● **Problems to solve**
[1] Copy the passage of the article on Belarus's missing protesters starting with "They are Europe’s" and going on through "August 9 election.".
[2] Answer these questions using the article on Belarus's missing protesters:
(a) To which country did Tikhanovskaya flee?
(b) About how many people does she say are still missing after the demonstrations?
(c) Which birthday was Lukashenko celebrating?

They are Europe’s “disappeared.”
Dozens of people arrested while protesting the
Belarus presidential election have vanished and remain
unaccounted for — and the EU should not forget them, opposition
leader
Svetlana Tikhanovskaya said Monday.
In an interview with POLITICO, Tikhanovskaya, who fled to
neighboring Lithuania in fear for her own safety, described her
missing supporters as political prisoners made to disappear by the
regime of strongman
Alexander Lukashenko, who is still clinging to power despite
continuing widespread protests and labor strikes over the disputed
August 9 election.
“What I want to tell is that a lot of people in Belarus now are
political prisoners,” Tikhanovskaya said, speaking by
videoconference. “They just are in jail without any court, and they
are in there only for their, I don’t know, for their wish to talk
about what’s going on in Belarus, about their desire to live in a
free country.
“After the demonstrations,” she said in halting but clear
English, “we still don’t know where about 70 people are and they
are miss[ing] and it’s a very big problem for us because it
shouldn’t be in a European country in the 21st century that people
are miss[ing] and authorities don’t do anything just to find
them.
“Everybody has seen all the
violence that our authorities have committed, our police
committed toward all these peaceful people,” Tikhanovskaya said.
“And not one criminal case was organized to investigate this, you
know these crimes, as if it’s normal. No, it’s not normal and cases
should be opened against every policeman that beat these
people.”
Tikhanovskaya spoke to POLITICO a day after tens of thousands of
people again took to the streets in Minsk, and Lukashenko deployed
large contingents of riot police, and cordoned off key buildings,
including the residence of the embattled leader who was celebrating
his 66th birthday.

● **Given information**
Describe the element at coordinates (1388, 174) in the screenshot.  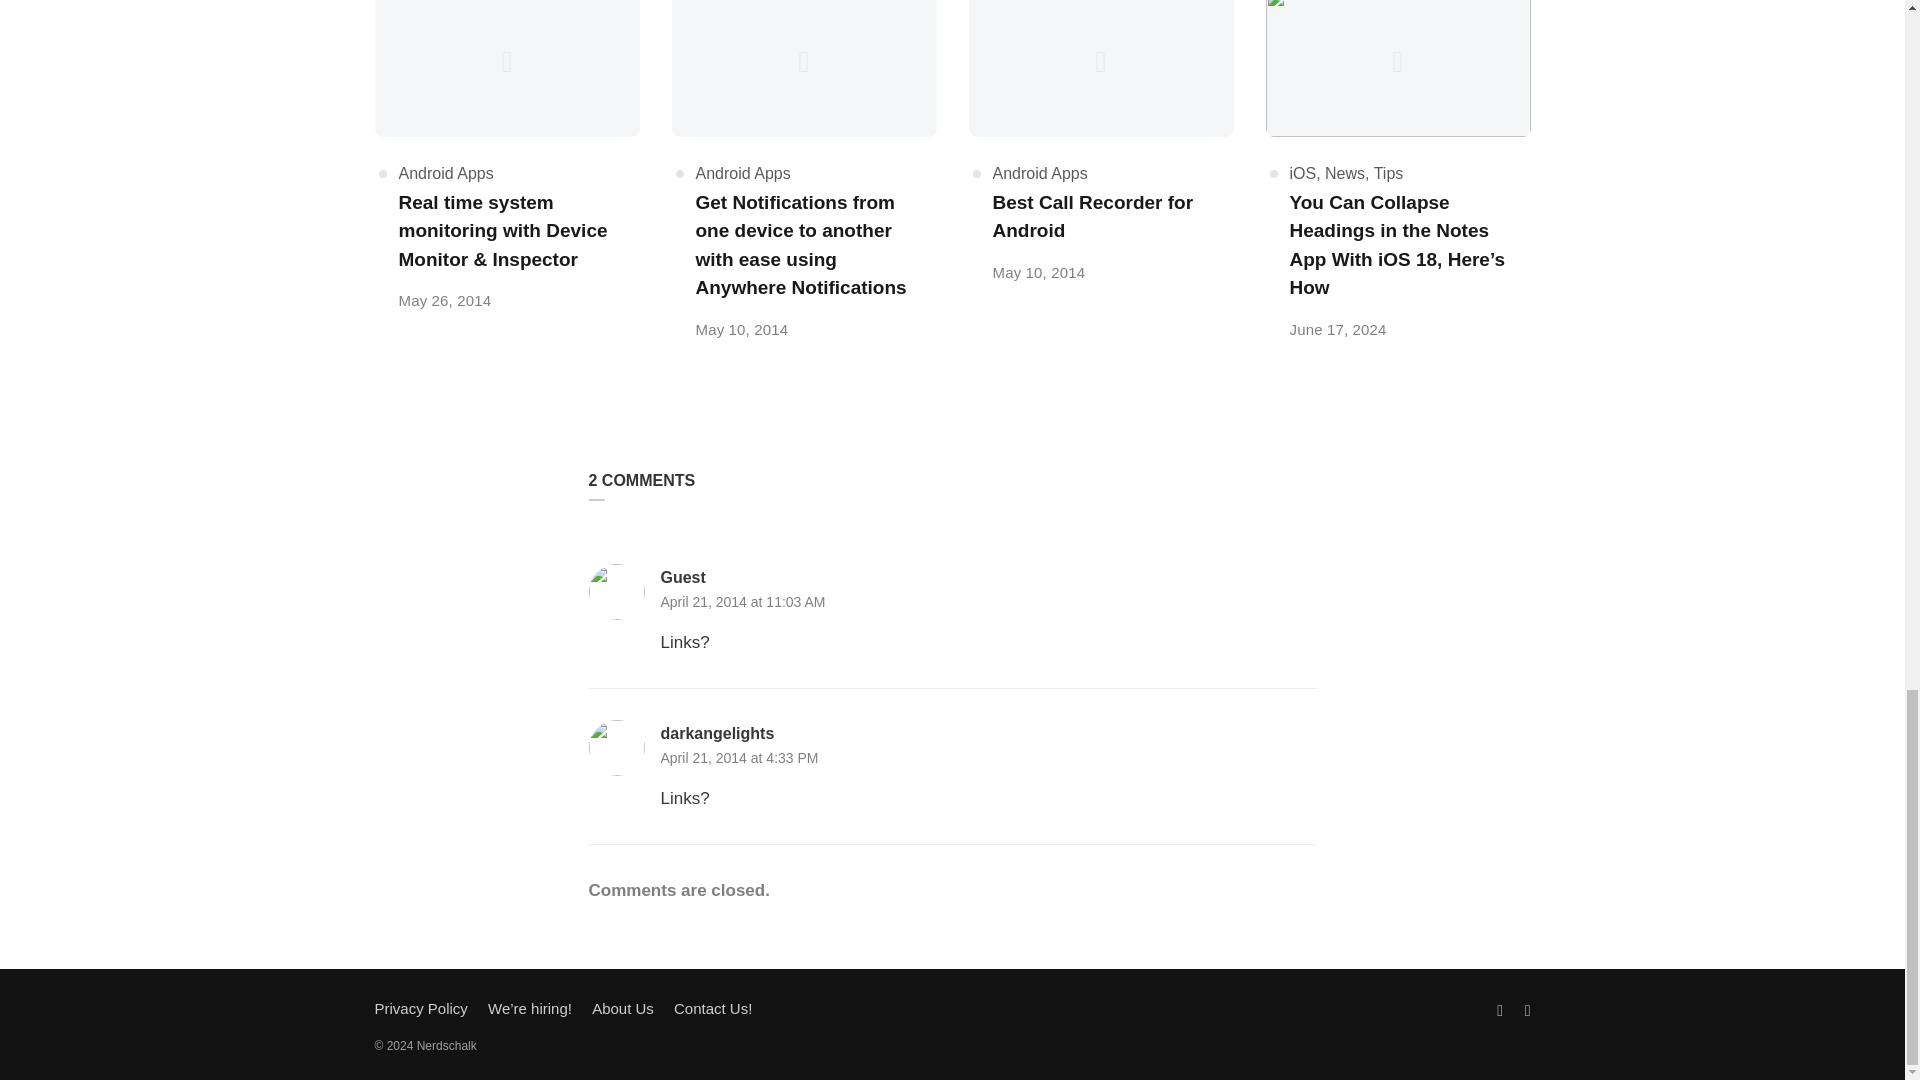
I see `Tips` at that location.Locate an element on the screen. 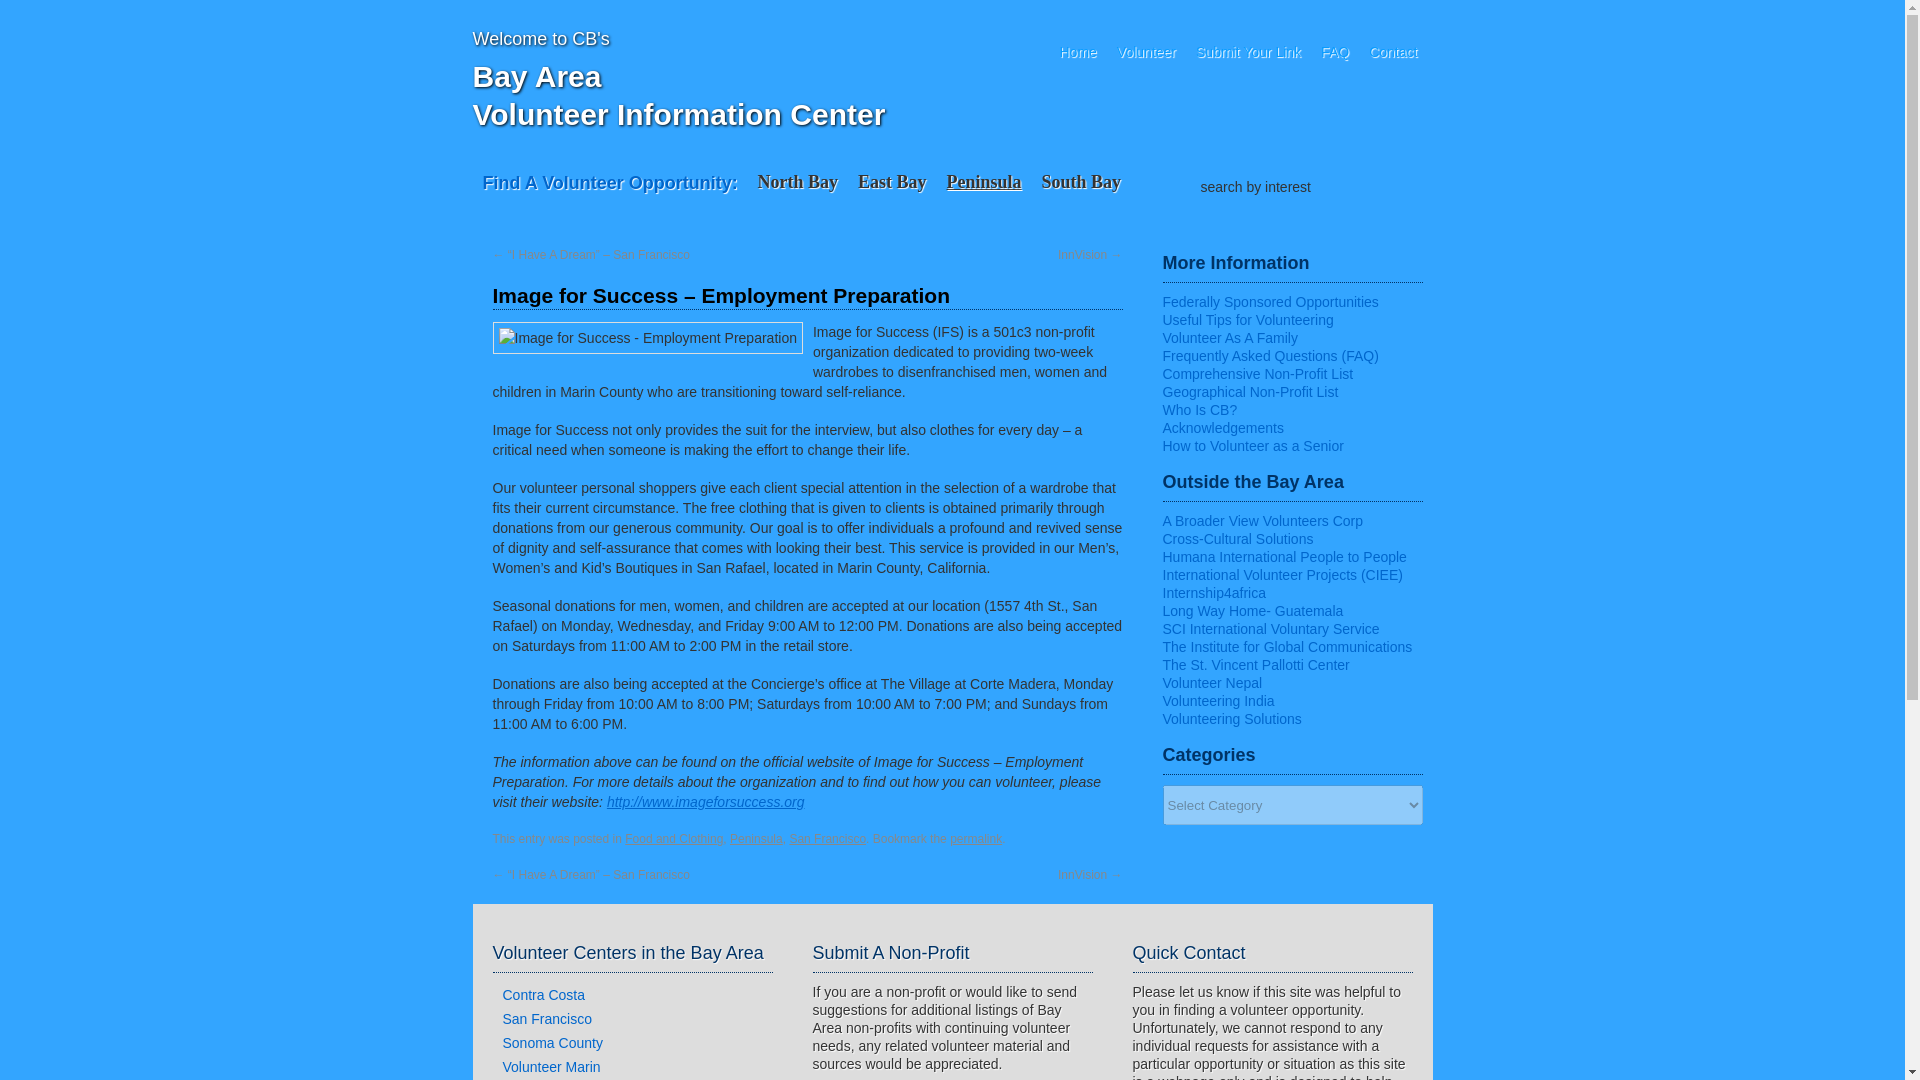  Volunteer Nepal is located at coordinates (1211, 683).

● **Answers by task**
[1]
They are Europe’s “disappeared.”
Dozens of people arrested while protesting the
Belarus presidential election have vanished and remain
unaccounted for — and the EU should not forget them, opposition
leader
Svetlana Tikhanovskaya said Monday.
In an interview with POLITICO, Tikhanovskaya, who fled to
neighboring Lithuania in fear for her own safety, described her
missing supporters as political prisoners made to disappear by the
regime of strongman
Alexander Lukashenko, who is still clinging to power despite
continuing widespread protests and labor strikes over the disputed
August 9 election.

[2]
(a) Lithuania
(b) About 70
(c) His 66th